__Request 1__: List every song title mentioned in the album reviews below.

__Document section__:

■ ■ ■ ■ ■

Perhaps a little too laid-back

Miranda Lee Richards

Light Of X

Nettwerk

** 1/2

The difference between regular ol’ country music and the California variety is the difference between life as it is and what it could be. The Nashville industrial complex makes a fetish out of shoehorning everyday images into grand song structures. L.A.’s ladies of the canyons, such as Joni Mitchell and Miranda Lee Richards, see it differently. They’ve long traded some of the pop immediacy on the back end for a woozy, magic-hour daze that in the right hands can be just as vital.

Richards often errs on the side of wispy and ephemeral on her new album, “Light of X,” but albums can do worse things than wash over you like a hillside sunset. “Early November” and “Mirror at the End” add some creepy, minor-key minimalism to the atmosphere, while “Lifeboat” is so intimately recorded you can hear individual brush hairs scraping the snare drum.

Richards’ workably lilting alto would do well to be challenged by some more ambitious or revealing material in the future. But as Nashville reminds us, real life has enough strain. These days, taking it easy is a worthy fantasy in itself.

- August Brown

Scaling back the guitar weirdness

Nels Cline

“Coward”

Cryptogramophone

*** 1/2

Nels Cline has been sounding like multiple guitarists in concert for so many years that giving him a solo album with studio overdubs is almost unfair.

■ ■ ■ ■ ■

__Records for this task__:

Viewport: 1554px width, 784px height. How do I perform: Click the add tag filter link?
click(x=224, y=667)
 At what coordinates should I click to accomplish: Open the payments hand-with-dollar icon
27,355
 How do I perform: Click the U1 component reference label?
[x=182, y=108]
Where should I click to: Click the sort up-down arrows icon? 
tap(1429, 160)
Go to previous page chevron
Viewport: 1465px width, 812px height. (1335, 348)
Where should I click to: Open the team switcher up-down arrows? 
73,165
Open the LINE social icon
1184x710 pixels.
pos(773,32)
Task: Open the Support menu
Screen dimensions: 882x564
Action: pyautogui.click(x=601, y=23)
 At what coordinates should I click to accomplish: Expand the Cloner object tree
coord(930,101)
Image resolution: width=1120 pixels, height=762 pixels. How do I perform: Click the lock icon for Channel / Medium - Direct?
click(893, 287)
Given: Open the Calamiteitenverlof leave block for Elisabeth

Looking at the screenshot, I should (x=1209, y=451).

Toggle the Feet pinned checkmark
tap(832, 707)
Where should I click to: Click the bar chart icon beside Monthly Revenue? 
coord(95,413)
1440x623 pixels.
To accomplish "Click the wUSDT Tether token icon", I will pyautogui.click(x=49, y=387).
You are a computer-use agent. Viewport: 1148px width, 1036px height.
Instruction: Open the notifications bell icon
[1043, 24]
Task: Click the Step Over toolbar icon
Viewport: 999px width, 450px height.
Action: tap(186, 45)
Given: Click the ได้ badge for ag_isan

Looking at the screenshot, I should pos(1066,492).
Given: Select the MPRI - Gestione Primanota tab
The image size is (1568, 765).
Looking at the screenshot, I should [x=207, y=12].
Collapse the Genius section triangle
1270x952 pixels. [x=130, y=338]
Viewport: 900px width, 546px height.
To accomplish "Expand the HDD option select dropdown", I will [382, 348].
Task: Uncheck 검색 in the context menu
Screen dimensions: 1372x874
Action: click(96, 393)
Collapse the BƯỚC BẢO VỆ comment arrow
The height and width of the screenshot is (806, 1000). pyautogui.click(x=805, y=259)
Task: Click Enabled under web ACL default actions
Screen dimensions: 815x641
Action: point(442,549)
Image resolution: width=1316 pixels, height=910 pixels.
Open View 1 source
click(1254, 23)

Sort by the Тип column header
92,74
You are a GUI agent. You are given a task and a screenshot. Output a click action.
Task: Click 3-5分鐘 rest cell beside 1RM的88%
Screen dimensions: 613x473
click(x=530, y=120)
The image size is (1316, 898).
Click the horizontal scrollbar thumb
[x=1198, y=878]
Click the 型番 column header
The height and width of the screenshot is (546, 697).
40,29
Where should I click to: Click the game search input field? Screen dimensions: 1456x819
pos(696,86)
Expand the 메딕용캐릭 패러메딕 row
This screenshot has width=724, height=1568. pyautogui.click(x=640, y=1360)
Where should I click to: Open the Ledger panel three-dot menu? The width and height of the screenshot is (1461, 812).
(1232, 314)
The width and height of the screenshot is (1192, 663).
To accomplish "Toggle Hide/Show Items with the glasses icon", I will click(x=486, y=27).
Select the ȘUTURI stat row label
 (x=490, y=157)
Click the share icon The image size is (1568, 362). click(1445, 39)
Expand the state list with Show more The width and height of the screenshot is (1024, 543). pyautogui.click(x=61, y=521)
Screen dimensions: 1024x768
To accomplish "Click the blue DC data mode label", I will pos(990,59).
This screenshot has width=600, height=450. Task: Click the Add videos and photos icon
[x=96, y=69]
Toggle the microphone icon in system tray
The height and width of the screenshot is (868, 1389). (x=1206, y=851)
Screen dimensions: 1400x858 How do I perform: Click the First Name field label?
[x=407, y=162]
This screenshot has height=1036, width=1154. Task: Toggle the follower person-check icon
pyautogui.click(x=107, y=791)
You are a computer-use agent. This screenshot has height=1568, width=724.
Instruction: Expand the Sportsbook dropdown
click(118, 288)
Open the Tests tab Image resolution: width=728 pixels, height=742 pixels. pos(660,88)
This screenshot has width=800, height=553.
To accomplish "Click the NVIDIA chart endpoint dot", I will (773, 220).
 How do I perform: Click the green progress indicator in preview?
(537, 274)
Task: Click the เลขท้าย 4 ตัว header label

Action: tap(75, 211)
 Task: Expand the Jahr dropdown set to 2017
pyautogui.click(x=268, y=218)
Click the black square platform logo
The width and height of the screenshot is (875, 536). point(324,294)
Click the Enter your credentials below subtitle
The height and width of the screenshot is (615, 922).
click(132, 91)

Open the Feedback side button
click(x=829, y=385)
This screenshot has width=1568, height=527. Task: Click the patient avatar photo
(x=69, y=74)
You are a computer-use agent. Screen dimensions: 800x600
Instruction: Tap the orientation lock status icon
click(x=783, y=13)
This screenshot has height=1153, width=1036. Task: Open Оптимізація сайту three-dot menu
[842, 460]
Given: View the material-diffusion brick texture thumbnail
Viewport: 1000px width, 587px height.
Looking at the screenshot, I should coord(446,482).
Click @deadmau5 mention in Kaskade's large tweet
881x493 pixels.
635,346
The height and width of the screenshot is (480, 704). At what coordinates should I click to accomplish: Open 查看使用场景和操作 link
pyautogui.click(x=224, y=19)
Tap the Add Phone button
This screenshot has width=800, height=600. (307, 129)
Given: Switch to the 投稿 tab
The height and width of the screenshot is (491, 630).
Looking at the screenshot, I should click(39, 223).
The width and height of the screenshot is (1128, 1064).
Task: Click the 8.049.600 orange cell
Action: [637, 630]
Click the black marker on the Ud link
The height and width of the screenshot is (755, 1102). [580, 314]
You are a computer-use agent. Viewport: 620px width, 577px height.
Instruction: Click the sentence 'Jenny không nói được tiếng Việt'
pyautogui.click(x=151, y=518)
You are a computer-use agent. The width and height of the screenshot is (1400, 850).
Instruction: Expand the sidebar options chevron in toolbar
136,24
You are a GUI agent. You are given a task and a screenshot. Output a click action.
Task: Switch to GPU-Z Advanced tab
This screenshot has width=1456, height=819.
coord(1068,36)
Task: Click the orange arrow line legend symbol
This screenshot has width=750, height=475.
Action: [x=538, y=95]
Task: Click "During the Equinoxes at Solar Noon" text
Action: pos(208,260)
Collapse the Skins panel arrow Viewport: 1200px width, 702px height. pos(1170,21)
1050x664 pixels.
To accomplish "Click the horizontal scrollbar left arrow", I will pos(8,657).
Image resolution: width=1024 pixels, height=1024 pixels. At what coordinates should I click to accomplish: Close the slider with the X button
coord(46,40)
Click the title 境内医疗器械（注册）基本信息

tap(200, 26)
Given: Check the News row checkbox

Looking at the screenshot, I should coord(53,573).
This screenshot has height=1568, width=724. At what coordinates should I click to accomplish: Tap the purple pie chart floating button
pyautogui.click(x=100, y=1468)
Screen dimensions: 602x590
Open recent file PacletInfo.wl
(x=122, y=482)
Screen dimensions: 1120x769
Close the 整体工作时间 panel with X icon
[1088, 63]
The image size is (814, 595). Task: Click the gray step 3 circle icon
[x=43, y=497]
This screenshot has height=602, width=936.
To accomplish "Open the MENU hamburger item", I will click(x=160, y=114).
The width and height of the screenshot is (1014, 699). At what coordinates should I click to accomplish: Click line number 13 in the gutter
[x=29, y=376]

■ ■ ■ ■ ■

__Request 2__: Reproduce the stretch of the records from their start through the line that contains "Action: tap(186, 45)", including both ends, without changing any characters.

__Correct response 1__:
"Early November"
"Mirror at the End"
"Lifeboat"

__Correct response 2__:
Viewport: 1554px width, 784px height. How do I perform: Click the add tag filter link?
click(x=224, y=667)
 At what coordinates should I click to accomplish: Open the payments hand-with-dollar icon
27,355
 How do I perform: Click the U1 component reference label?
[x=182, y=108]
Where should I click to: Click the sort up-down arrows icon? 
tap(1429, 160)
Go to previous page chevron
Viewport: 1465px width, 812px height. (1335, 348)
Where should I click to: Open the team switcher up-down arrows? 
73,165
Open the LINE social icon
1184x710 pixels.
pos(773,32)
Task: Open the Support menu
Screen dimensions: 882x564
Action: pyautogui.click(x=601, y=23)
 At what coordinates should I click to accomplish: Expand the Cloner object tree
coord(930,101)
Image resolution: width=1120 pixels, height=762 pixels. How do I perform: Click the lock icon for Channel / Medium - Direct?
click(893, 287)
Given: Open the Calamiteitenverlof leave block for Elisabeth

Looking at the screenshot, I should (x=1209, y=451).

Toggle the Feet pinned checkmark
tap(832, 707)
Where should I click to: Click the bar chart icon beside Monthly Revenue? 
coord(95,413)
1440x623 pixels.
To accomplish "Click the wUSDT Tether token icon", I will pyautogui.click(x=49, y=387).
You are a computer-use agent. Viewport: 1148px width, 1036px height.
Instruction: Open the notifications bell icon
[1043, 24]
Task: Click the Step Over toolbar icon
Viewport: 999px width, 450px height.
Action: tap(186, 45)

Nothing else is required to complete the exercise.